When The Fed starts raising the short-term Fed Funds Rate, it can easily cause a "shock" to the system and result in a severe economic slowdown, or recession, because when the Fed shifts to a rising interest rate policy, it sets the "tone" for potentially higher interest rates throughout the financial system. This means money gets more expensive for everyone to borrow and if borrowing gets more expensive, the flow of money through the economy usually starts slowing down. This is one of the reasons The Fed is trying to be cautious in how they go about raising interest rates, because if they move rates up too much, too fast, the economy can stall out. Can "they" afford to let that happen? Let's look at some potential issues that may provide some insight into this question.

Over the last 10 years, with ZIRP firmly in place, the federal government was able to afford to go on what many would consider to be a wild spending spree, almost doubling its debt. If interest rates start returning to anywhere near the "old normal," the repayment costs on that debt would likely spiral out of control. The situation is similar for consumer debt, which is said to be at or above the pre-crisis levels. And to top it all off, during the financial crisis, The Fed accumulated some $4.5 trillion of "troubled" interest rate sensitive mortgage-backed securities and treasuries onto their balance sheet, which is one of the ways they were able to engineer the bailout of the financial system, while pumping newly created cash into the economy and the markets. They plan to start unloading these assets later this year, but as interest rates go up, the price and value of these holdings goes down. Can "they" afford to let that happen?

Let's look at the housing market and mortgage interest rates. According to mortgage buyer Freddie Mac, the interest rates on a 30-year fixed rate mortgage averaged 3.65 percent for the year in 2016, which was the lowest level in records kept dating back to 1971. Just before The Fed raised interest rates back in March, the yield on the 30-year fixed rate mortgage had climbed to 4.30 percent, or 17.81 percent higher than the average for all of last year. And despite The Fed's recent rate increase in June, the yield on the 30-year fixed rate mortgage for the week ending June 29 was at 3.88 percent. This is down by 9.77 percent from back in March of this year, so what we may be seeing at this point could be a "market-based" concern about the impact of rising short-term interest rates slowing down the economy.

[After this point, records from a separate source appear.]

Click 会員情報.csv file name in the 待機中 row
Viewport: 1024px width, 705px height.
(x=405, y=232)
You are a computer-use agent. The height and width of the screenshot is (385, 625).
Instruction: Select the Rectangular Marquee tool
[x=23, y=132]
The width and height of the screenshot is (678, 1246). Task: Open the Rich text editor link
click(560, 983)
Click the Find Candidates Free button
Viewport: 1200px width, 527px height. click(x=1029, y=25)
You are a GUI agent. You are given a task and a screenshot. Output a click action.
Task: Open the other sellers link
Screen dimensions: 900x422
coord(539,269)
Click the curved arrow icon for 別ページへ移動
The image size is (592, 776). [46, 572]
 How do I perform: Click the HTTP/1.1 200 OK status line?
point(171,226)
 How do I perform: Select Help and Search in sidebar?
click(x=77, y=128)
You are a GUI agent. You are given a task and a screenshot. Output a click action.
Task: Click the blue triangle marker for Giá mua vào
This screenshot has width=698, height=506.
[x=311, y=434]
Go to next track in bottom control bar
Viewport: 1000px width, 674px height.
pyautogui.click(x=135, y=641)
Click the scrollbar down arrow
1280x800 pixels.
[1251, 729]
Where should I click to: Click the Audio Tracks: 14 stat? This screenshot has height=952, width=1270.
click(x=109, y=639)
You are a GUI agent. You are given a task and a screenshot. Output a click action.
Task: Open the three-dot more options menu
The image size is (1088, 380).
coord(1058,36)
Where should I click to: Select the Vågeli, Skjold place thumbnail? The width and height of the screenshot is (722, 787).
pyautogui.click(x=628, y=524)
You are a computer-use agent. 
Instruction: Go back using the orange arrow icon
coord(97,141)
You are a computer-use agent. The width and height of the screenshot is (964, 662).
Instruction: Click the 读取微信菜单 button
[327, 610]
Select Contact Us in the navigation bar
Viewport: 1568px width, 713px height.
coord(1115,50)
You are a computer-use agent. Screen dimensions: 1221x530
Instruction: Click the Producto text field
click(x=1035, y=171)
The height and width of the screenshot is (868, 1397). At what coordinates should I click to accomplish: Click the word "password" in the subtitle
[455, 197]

It's still too early to tell for sure if The Fed's interest rate moves are having a negative impact on the economy, but we are also seeing some flattening of yields in the U.S. Treasury market, where the spreads between shorter maturity and longer maturity treasuries are tightening. We have seen the yields on shorter-term treasuries increasing proportionately to The Fed's rate increases, but once you get out to about a 3-year maturity and beyond, the yields are flat to lower. This is something we'll be watching, for clues about the economy and the mortgage market, as we try to determine if "they" will try to contain interest rates.

(The information for this article is based in part on opinions expressed by Bob and Geri Quinn as of July 4, 2017, and the data was obtained from outside sources, including Freddie Mac and the Federal Reserve Economic Data (FRED) reports provided by the Federal Reserve Bank of St. Louis. The data and statistics are believed to be reliable, however, they could be updated and revised periodically, and are subject to change without notice. The Quinns are a husband and wife real estate team with Century 21 Birchwood Realty Inc., in Cape Coral. They have lived in Cape Coral for over 37 years. Geri has been a full-time Realtor since 2005, and Bob, who also holds a Certified Financial Planner designation, joined with Geri as a full-time Realtor in 2014. Their real estate practice is mainly focused on Cape Coral residential property and vacant lots.)